文本块:
DATE

3/11/25

TIME

5:03AM

LOCATION

Oakland, CA

汉堡黄:《乌鸦》

Burger Pop: Crow

burger pop
burger pop
burger pop

Part One

我好喜欢这首歌。它是汉堡黄的《乌鸦》,确实有在一个小的livehouse里面听现场的感觉,现在的乐队真不错,可以到处演出,感觉很好玩。她这首歌既很很现代,又有些欧美。女生的声音很南方,却又有些嘶哑,很有故事感。按照这个成熟的编曲,我本以为词也会很成熟性感,好像女生的声音。

看到歌词我有点失望,没有任何的逻辑,过于白话,不能被称为词。宋词到周杰伦隔了这么多年代,也没退化这么多,十年之内文字的退化,让我明白了之前某唐人街大纪元之流日报、周报上说的文字狱不是危言耸听。

有趣的是,曲和词是同一个人作的,汉堡黄。我找了找这个女生的信息,在网易2024年10月19日发布的文章《万字长文,专访汉堡黄:00后少女的天真迷恋与纵情燃烧》中,里面谈到她的封面选择、mv拍摄(还没找到该mv,无法评论)、对目标群众的看法,对坚持对自己的封面、编曲、造型、唱腔等其他创意方面的决定权的坚持、对整个专辑整体性的考虑,贯穿全碟的主题的一致性,但同时类型genre的多样性,非常展现了该年轻女歌手的多才多艺。我不知道该怎么形容找到她的欣喜,我已经太久没有听到这种组合的中国声音了,居然是湖南人。这是我喜欢的音乐吗?这叫什么?土帅土帅的。我喜欢这个电子吉他,电子吉他都这么好听吗?感觉是好有趣的女生。

啊,我刚看了,原来她是00后,比我小诶。原来我喜欢年纪小的女生吗,原来如此。


Part Two

我有点喜欢这首歌,说实话,我从没留意过多少中文歌手,只是最近好像确实有些优秀的歌手,spotify一直推送中文歌手给我,我就发现了这首歌,汉堡黄的《乌鸦》。我去找了下这里面这些风格都是哪些人,我一首都没听过,感觉有点奇怪,有点现代,但又有点千禧年的那种网络歌手的感觉(这是千禧年吗?我不太确定,就是很复古,但不知道是哪里复古),有点新旧结合的感觉,感觉很有意思。在中国,好像最近很流行新旧结合,确实结合的很好。

虽然我真的不喜欢她的歌词,但是也瑕不掩瑜。她的封面我也很喜欢,也是汉堡黄自己选的,都非常的体现她的个性、风格和喜好。我很喜欢她所有的选择,很风格化,很强烈的个人性格,真的让我耳目一新,我觉得这些女歌手真的未来可期。太厉害了。拍手。

题目 1: 数一数下方记录里有多少行含有字符串“height”,大小写须一致,只给出数字。

(文本与元素定位记录)
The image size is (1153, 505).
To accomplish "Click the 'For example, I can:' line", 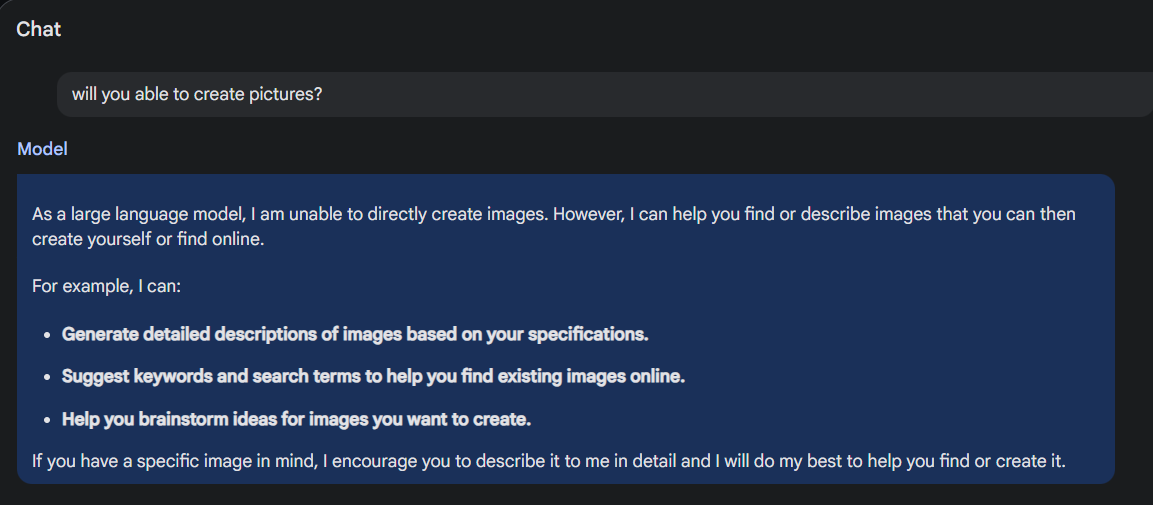I will [x=106, y=285].
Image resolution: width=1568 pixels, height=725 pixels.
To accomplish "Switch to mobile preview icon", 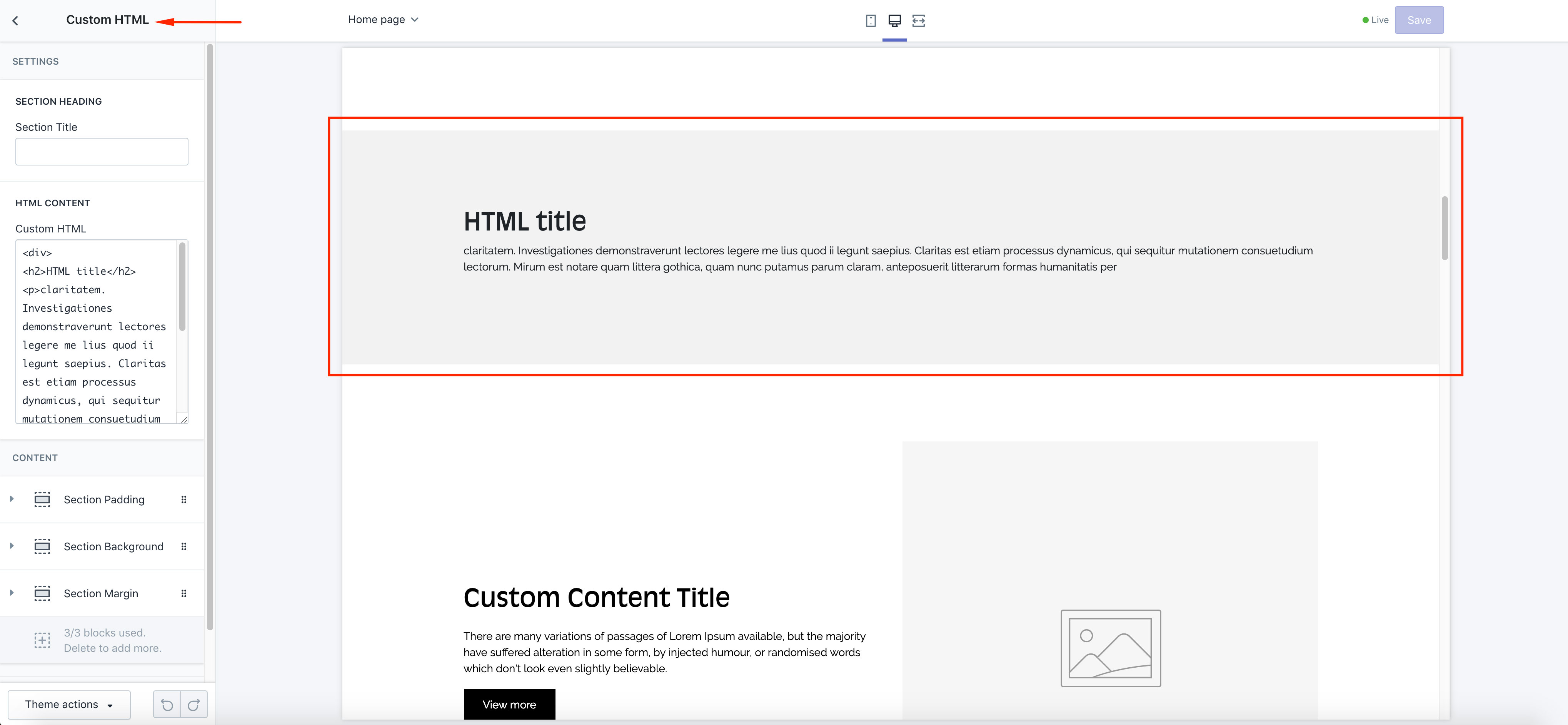I will (871, 21).
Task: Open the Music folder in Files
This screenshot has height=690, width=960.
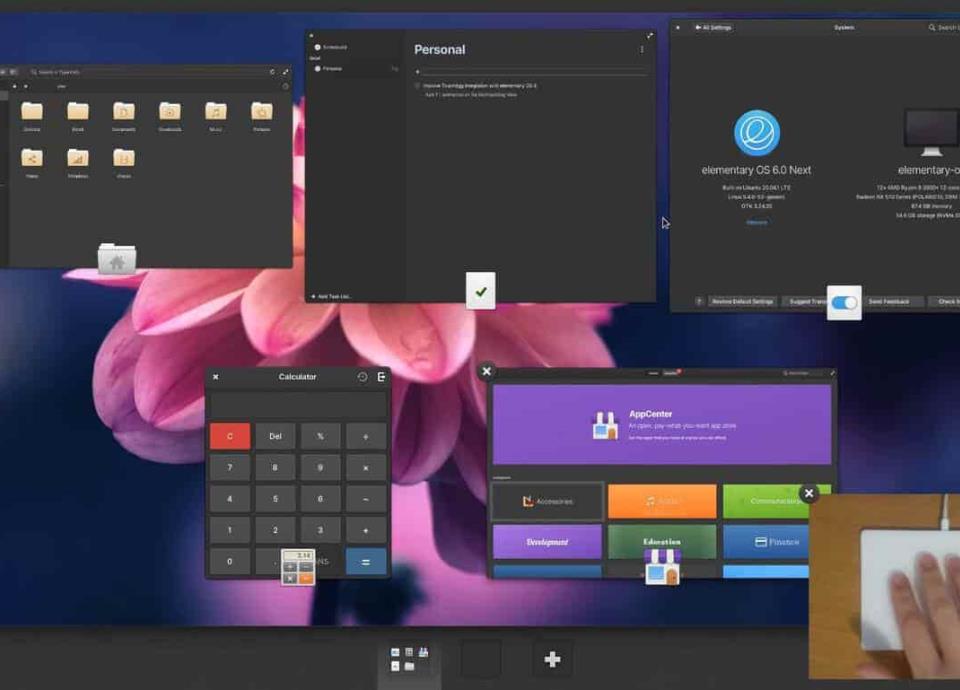Action: pos(216,112)
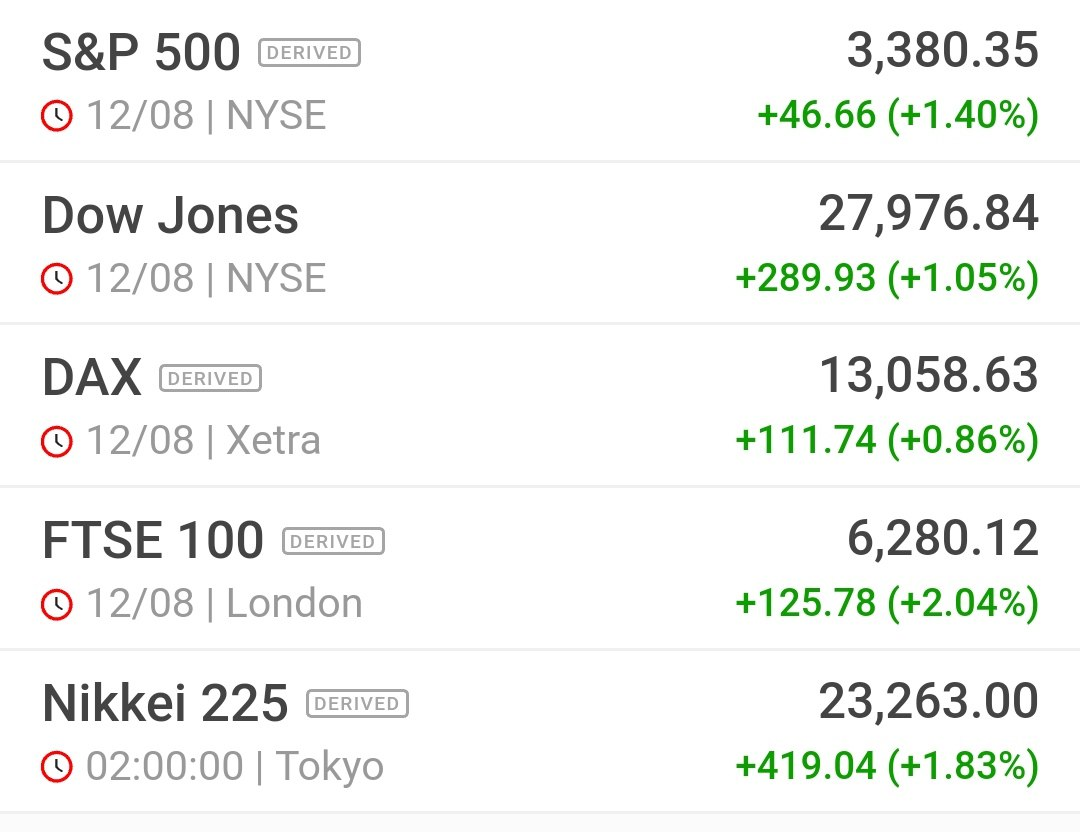The image size is (1080, 832).
Task: Open the FTSE 100 index title
Action: (x=153, y=541)
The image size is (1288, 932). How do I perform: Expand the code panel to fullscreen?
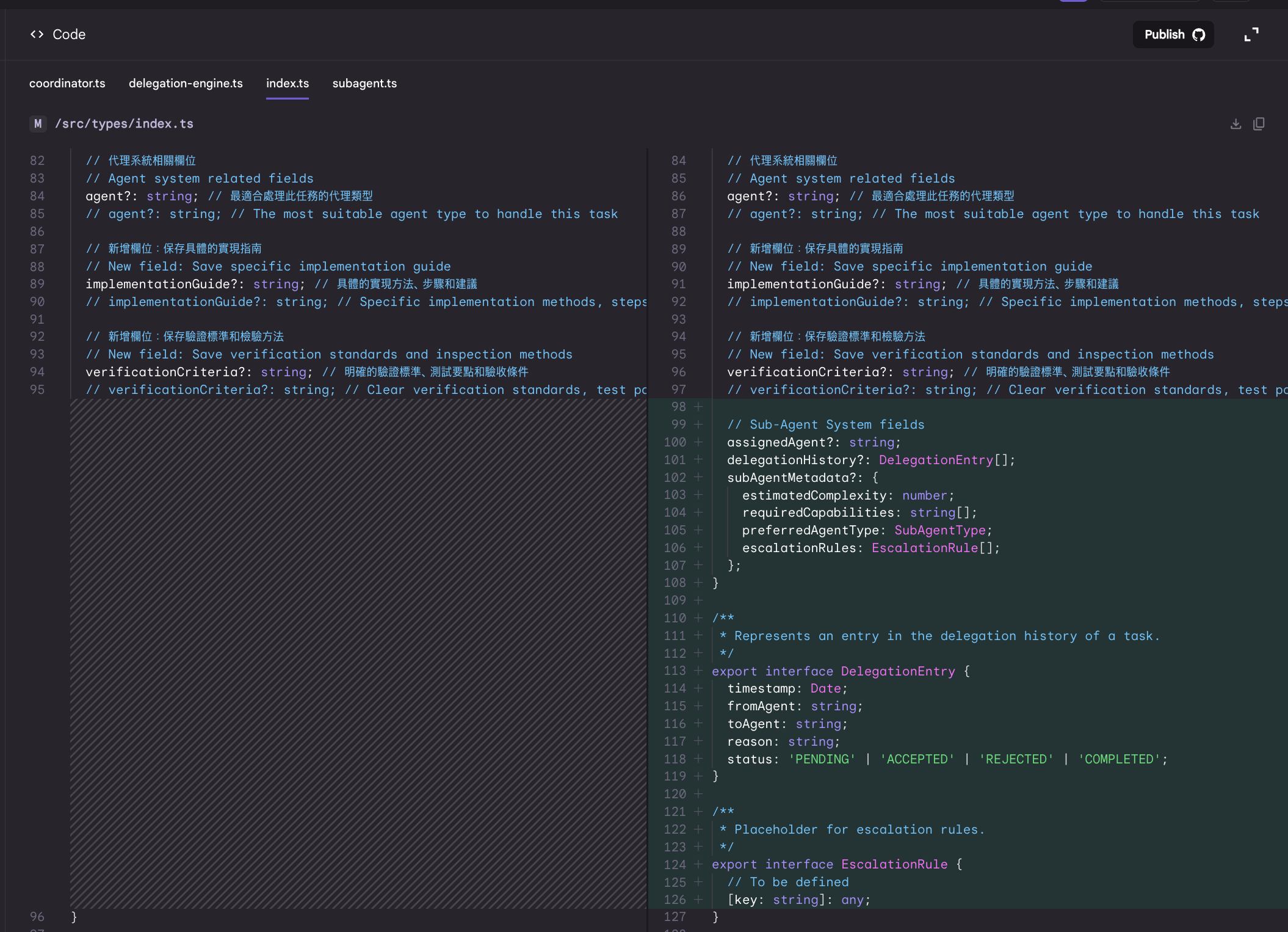click(1251, 35)
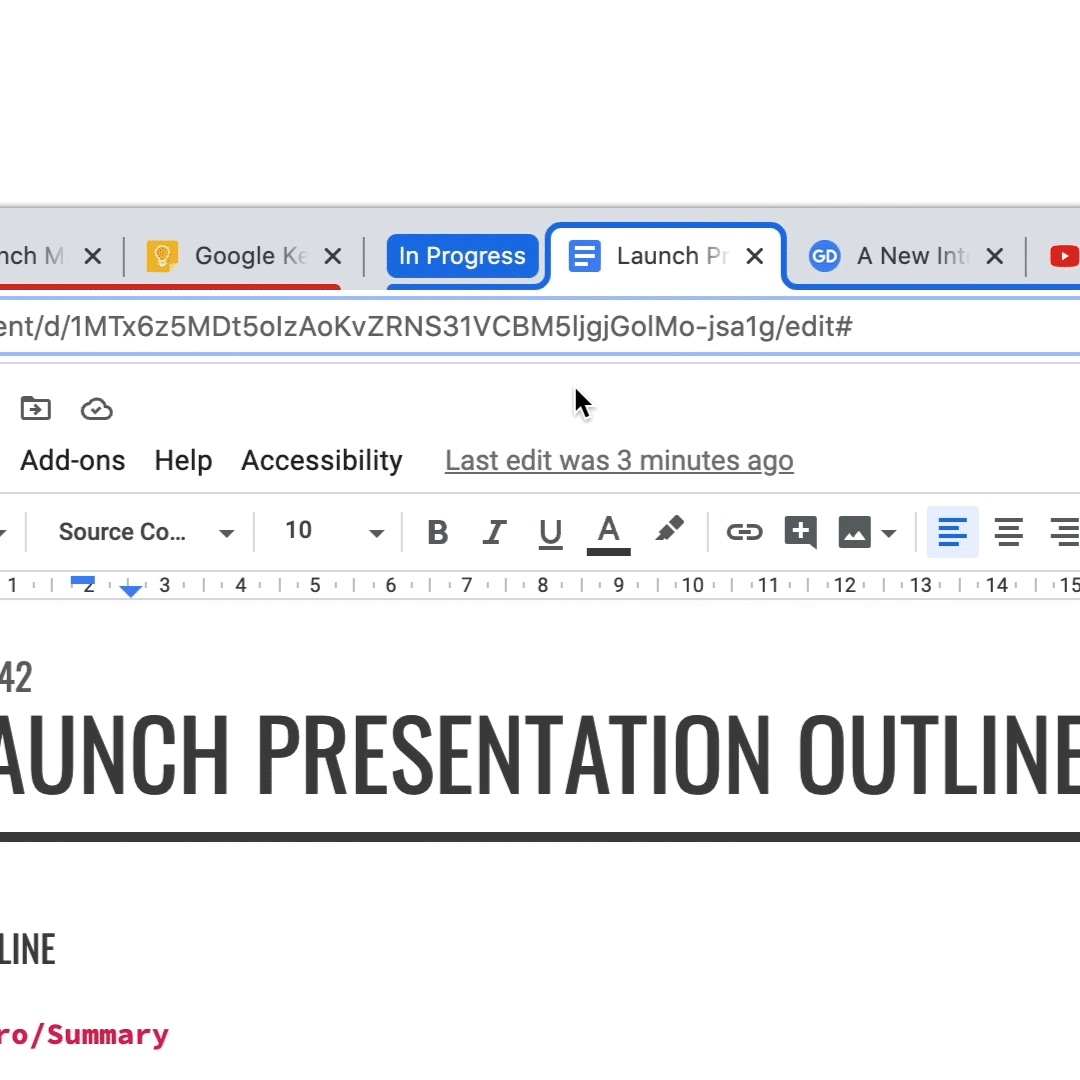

题目 2: 从上文那篇关于汉堡黄《乌鸦》的听歌随笔最后一句之后接着往下写。

书面回答 1: 2

书面回答 2:
说起湖南人, 最近居然莫名其妙在亚洲艺术博物馆看到齐白石的画,我真的觉得有点奇怪,我真的从来不去那个博物馆,这是我爸来了,我就上那个网站去看了一下,发现居然有齐白石?我真的觉得很奇怪,齐白石来这里做什么?但是因为那个周六居然不要门票,我们刚搜到就立刻去了。赚翻。我真的觉得齐白石的画就是很基础的山水画,但是为了装逼,还是猛发一顿ig,因为有的人总觉得我们没文化,我要炫耀。

说实话,我对这篇中文博客有点忐忑。我不知道对这门语言的掌握是不是还如我之前理解的那样,还是现在大家换了方式说话了?这听上去像是我说的话吗?你们知道我为什么把我的博客现发给你们吗?我想让你们监督我,我不能在这个博客上说假话,我要诚实。


original image by 汉堡黄, via Instagram



Part One

I really like this song. It’s “Crow” by Hamburger Huang. It really gives the feeling of listening live in a small livehouse. Today’s bands are truly great—they can perform all over the place, it seems really fun. This song of hers is both very modern and a bit Western. The girl’s voice sounds very southern, but also somewhat raspy, full of storytelling. Based on the mature arrangement, I thought the lyrics would also be mature and sexy, like the girl’s voice.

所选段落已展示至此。